> [Work item]
Could you carry on the essay about the Cold War below, picking up right after its final sentence?

> [Document segment]
Content starts
The Conflict That Never Was    
    John Tyndall welcomes a mainstream journalist's controversial view of the ‘Cold War’    

Back in the 1950s I was a young national serviceman stationed in Germany not very many miles from the East/West border. Often in the frequent idle moments that were our lot, I asked myself the question which many a soldier across history must have asked about his posting: "What am I doing here?"

The official line was that British forces were in Germany - eight years after the end of World War II - to guard ‘The West’ against a threatened attack by the armies of Soviet Russia, which were stationed just an hour away from us. I remember being rather baffled by this theory. If the Soviets were our enemies, what had we and the Americans been doing not so very long ago as their ‘allies’, helping them destroy Germany and sending them vast quantities of military aid to that purpose (remember the Arctic convoys and all that)?

The fellows in our artillery regiment had what in barrack-room language might have been called a ‘cushy number’, but it appeared at one time that, for me, this might come to an abrupt end because I was tipped off through the grapevine that I was on the short list for posting to Korea, where a ghastly war was then raging. It never happened, but I did spend a bit of time pondering on the prospect of such a posting, and I can't say that I warmed to it with great enthusiasm.

As a soldier, I expected that I might be called on at any time to fight for my country as well as serve it in peacetime, and risking one's life for Britain was something to be accepted in the line of duty - had not millions done it before?

But my simple mind could not quite get around the question of how I would be serving Britain - or even the Empire that we then still had - by dying on a Korean mountainside very far from any British possession and in a quarrel that appeared to have more to do with political ideology than any clash of national interests, least of all our interests.

These thoughts are recalled to mind as the early beginnings of a quest for political truth that was to occupy me in the years ahead as I tried to make some sense of the so-called ‘Cold War’ that dominated our country's foreign policy and defence planning in the next three or four decades. We had to protect ‘The West’ - that is to say ‘The Democracies’ - against a threatened Soviet invasion of Western Europe - and maybe even America as well! So the Russians wanted to march westwards and conquer us for Communism. From this, another question immediately formed: to what purpose?


It was curious that to raise this question, while acceptable on the left, was heresy on the right. Disputing the world-conquering aims of the Soviet Union was almost tantamount to being a Communist sympathiser, but while yielding to no-one in my hatred of Communism I could never see the logic of ‘Cold War’ politics which rested on this supposition - a supposition which defied all the laws of geopolitics, military strategy and plain common sense.
Content ends
> [Dataset extract]
Content starts
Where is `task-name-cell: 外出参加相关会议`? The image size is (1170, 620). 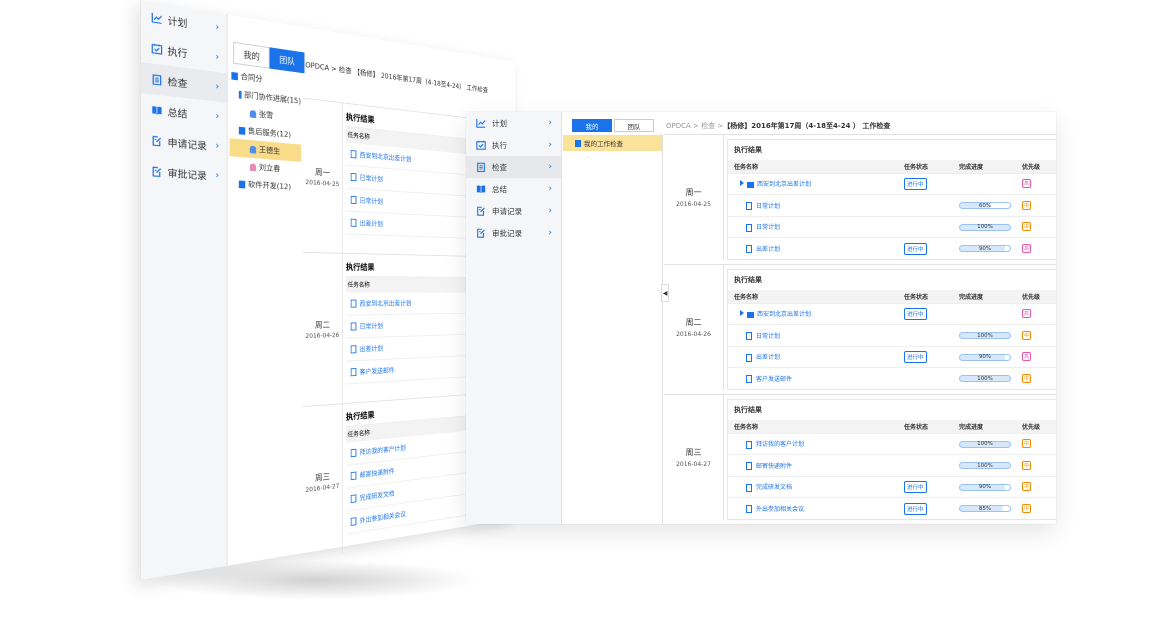 task-name-cell: 外出参加相关会议 is located at coordinates (813, 508).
Content ends
> [Result]
It is highly significant that, at long last, one or two mainstream writers are catching up with this obvious truth. One of them is Daily Mail columnist Andrew Alexander, in whose name appeared an article in The Spectator of the 20th April headed ‘The Soviet threat was bogus&146; and sub-headed, ‘The Cold war was fraudulent - and jeopardised our security.’

The Cold War, said Alexander, "was one of the most unnecessary conflicts of all time, and certainly the most perilous." And he continued:-

‘It was a Manichean doctrine, seductive in its simplicity. But the supposed military threat was wholly implausible. Had the Russians, though themselves devastated by the war, invaded the West, they would have had a desperate battle to reach and occupy the Channel Coast against the Allies, utilising among other things a hastily re-armed Wehrmacht. But in any case, what then? With a negligible Russian navy (true at that time. JT), the means of invading Britain would somehow have had to be created. Meanwhile Britain would have been supplied with an endless stream of men and material from the United States, making invasion virtually hopeless.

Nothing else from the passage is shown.